Quando si fanno delle nuove iniziative i soci sono normalmente pieni di entusiasmo e non pensano certamente che in futuro qualcosa potrebbe anche non funzionare nei rapporti reciproci

Conseguentemente, non si pone sufficiente attenzione preventiva a tale eventualità. Inoltre, quando le cose vanno bene tutti sembrano andare d’accordo, ma quando ci sono le difficoltà si amplificano le differenze di vedute ed interessi ed è in quel momento che ognuno rimpiange di non aver pensato prima a proteggere la propria posizione attraverso i patti parasociali.

 

Nel momento costituente di nuove iniziative i consigli di avvocati prudenti, che ne hanno viste di tutti i colori, sono spesso inascoltati; parlare di possibili problemi in un momento di grande positività sembra addirittura essere di malaugurio. Alla fine, i patti parasociali, qualora ci fossero, sono scritti in modo svogliato e con poca attenzione. A posteriori, invece, ci sono tantissimi casi di problemi la cui soluzione non è stata prevista in termini contrattuali ed è lasciata ai rapporti di forza; la parte più debole maledice il momento in cui non si è attivata per ottenere una qualche tipo di protezione. Talvolta il più debole è chi ha la maggioranza e si comporta responsabilmente ma è sottoposto ad il ricatto di una minoranza che ha poco da perdere o non è razionale.
===
COMPLETA QUANTO SEGUE:
1 > Cita il passo del testo sui patti parasociali che inizia con "Nel momento costituente" e termina con "non è razionale.".
2 > Prosegui, per favore, il testo sui patti parasociali a partire dalla sua ultima frase.

DATI FORNITI:
===
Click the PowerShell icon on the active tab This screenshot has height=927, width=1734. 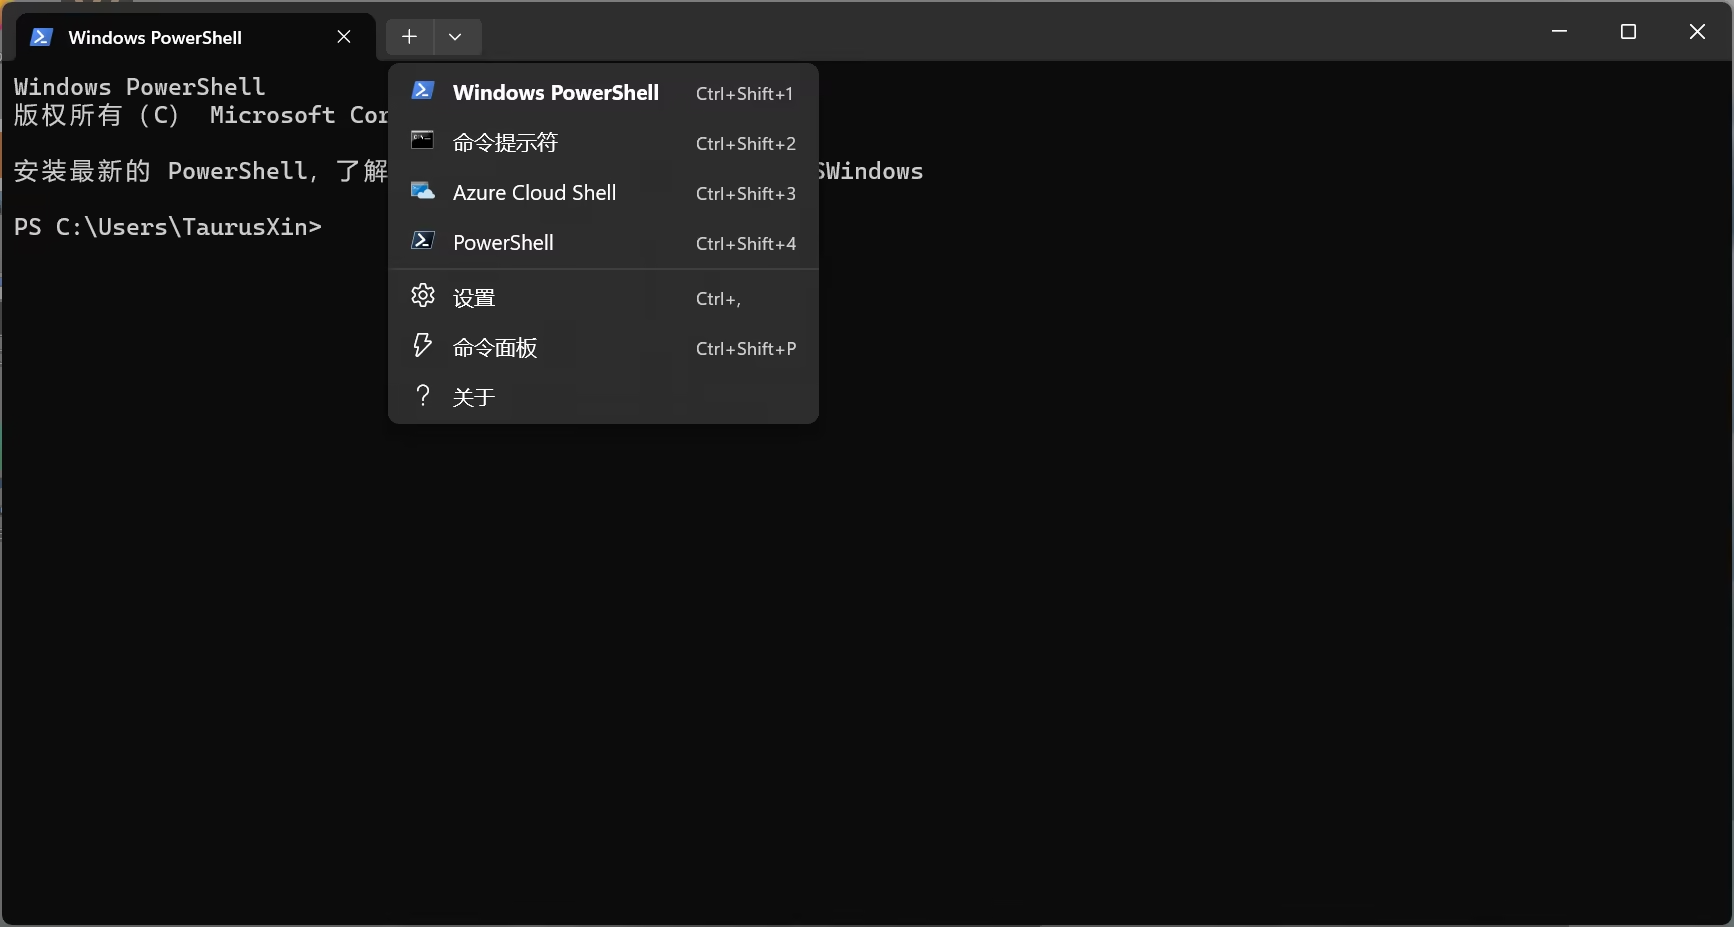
===
RISPOSTE AI COMPITI:
1 >
Nel momento costituente di nuove iniziative i consigli di avvocati prudenti, che ne hanno viste di tutti i colori, sono spesso inascoltati; parlare di possibili problemi in un momento di grande positività sembra addirittura essere di malaugurio. Alla fine, i patti parasociali, qualora ci fossero, sono scritti in modo svogliato e con poca attenzione. A posteriori, invece, ci sono tantissimi casi di problemi la cui soluzione non è stata prevista in termini contrattuali ed è lasciata ai rapporti di forza; la parte più debole maledice il momento in cui non si è attivata per ottenere una qualche tipo di protezione. Talvolta il più debole è chi ha la maggioranza e si comporta responsabilmente ma è sottoposto ad il ricatto di una minoranza che ha poco da perdere o non è razionale.

2 >
Sono stati scritti libri di grande profondità giuridica sui patti parasociali; ma la scelta di quali clausole adottare è un compito dei soci; l’esperienza pratica consiglierebbe di evitare gli errori più frequenti che sono:

1. Non trasferire in statuto i patti parasociali; i patti parasociali non possono avere validità superiore ai 5 anni, mentre lo statuto dura fintantoché non è cambiato. Con le recenti evoluzioni del diritto societario è possibile inserire in statuto, attraverso la strutturazione di diverse classi di azioni o strumenti partecipativi, anche dei diritti/obblighi tipici dei put e dei drag along/tag along e di nomina dei propri rappresentanti nei Consigli.

2. Quorum costitutivi o per le maggioranze che impediscono di prendere decisioni importanti in situazioni di crisi; normalmente sono previste maggioranze qualificate per difendere il socio di minoranza da un abuso del socio maggioritario in occasione, per esempio, di aumenti di capitale o di decisioni che si scostano dal business plan approvato al momento costitutivo dell’iniziativa; certe volte però la minoranza si oppone, in modo ricattatorio e strumentale, ad un aumento di capitale necessario per non rompere i covenants e sarebbe quindi opportuno escludere queste fattispecie dai quorum qualificati.

3. Risoluzione dello stallo; normalmente si pattuisce che un socio possa iniziare uno “shootout” (detto anche il patto del cow-boy) ma tale diritto sfavorisce il socio finanziariamente più debole o più lontano dall’operatività (per la minor conoscenza delle effettive condizioni aziendali); si può ovviare con una tempistica abbastanza lunga (mesi) che permetta al socio più debole di farsi affiancare da un altro socio finanziariamente forte ma che deve esser messo in condizione di comprendere bene la realtà aziendale attraverso attività di due diligence.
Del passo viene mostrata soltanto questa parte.